**PROMPT**
Render this sentence from the editorial on Olympic podium protests in Spanish: "Instead, the lingering echo of these Olympics will be protests."

**DOCUMENT TEXT**
This editorial is the opinion of its author, and does not necessarily reflect the views of SwimSwam.
The Tokyo 2020 Olympic Games will be marked by speed, strength, and height. They will be marked by incredible athleticism, and unparalleled, historic, record-setting defeats.
But, this will not be the narrative that will light-up the news channels across the world, that will trend highest on Twitter, and that will electrify the populace.
Instead, the lingering echo of these Olympics will be protests.
Two high-profile podium protests this weekend at the Pan American Games, both by American athletes, have added even more momentum to what feels like a runaway train as Tokyo approaches.
Hammer thrower Gwen Berry, a Black American, stood atop the podium in Lima on Saturday and raised a fist. She, of course, didn’t invent this protest: it echoed sport’s most famous podium protest, from the 1968 Olympic Games, when American sprinters Tommie Smith and John Carlos raised the same fist in Mexico City. The symbol at the time was broadly recognized as a “Black Power” salute, but Smith himself declared it a “Human Rights” salute.

**DATA EXTRACT**
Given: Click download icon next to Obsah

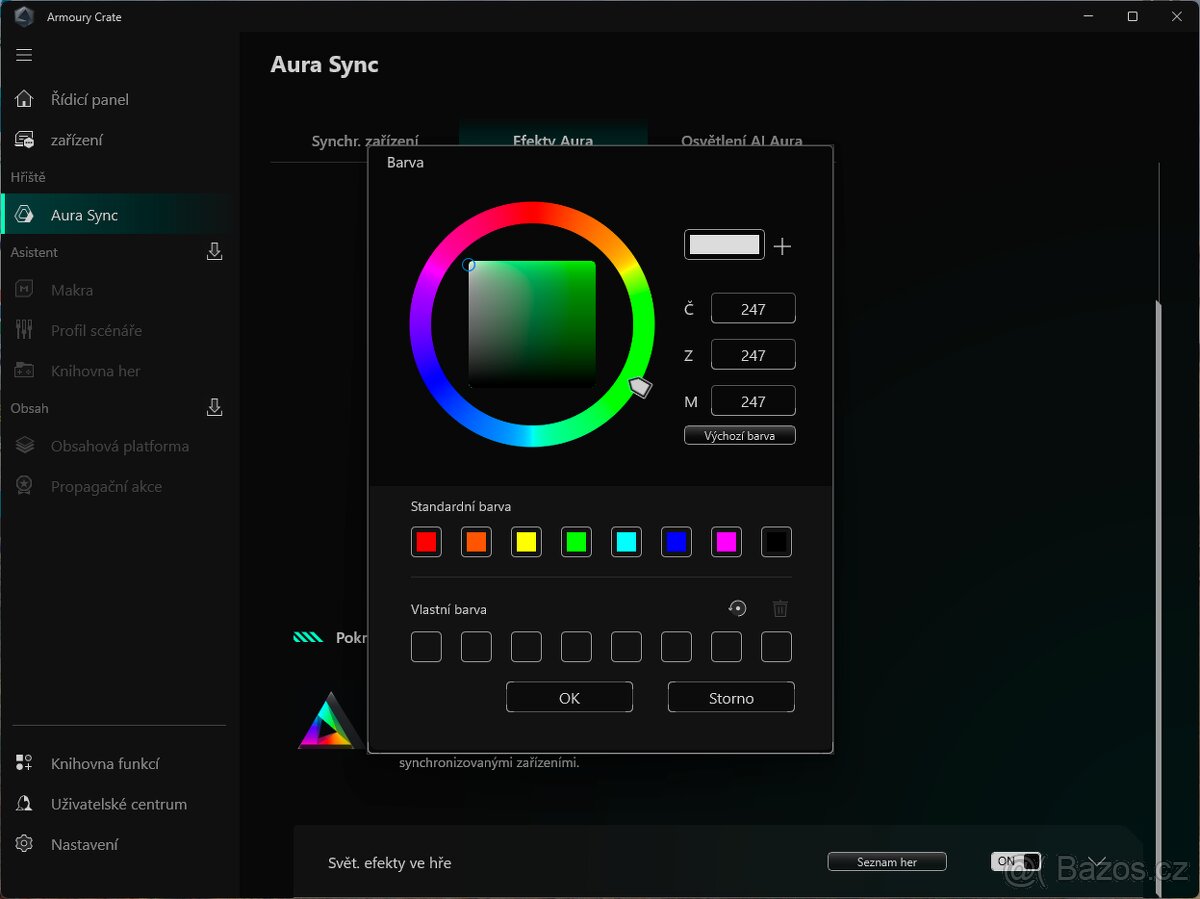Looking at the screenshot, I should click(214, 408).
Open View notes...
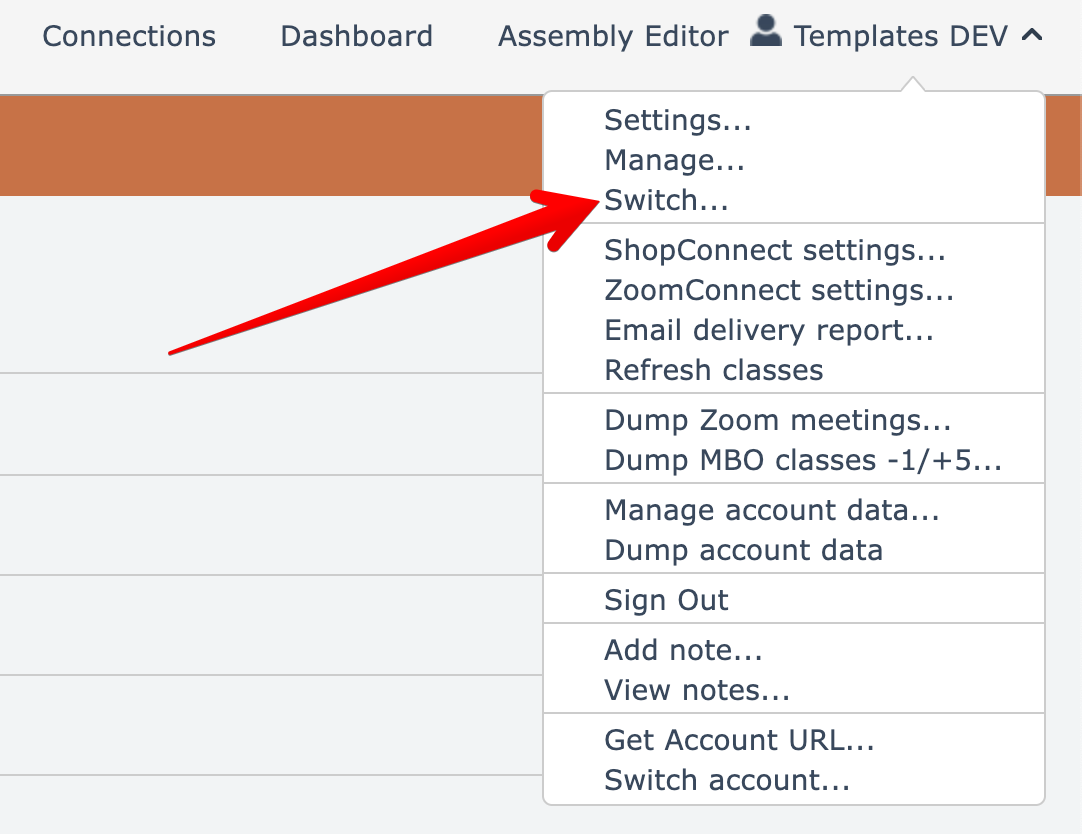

**RESULT OF THE EXERCISE**
En cambio, el eco persistente de estos Juegos Olímpicos serán las protestas.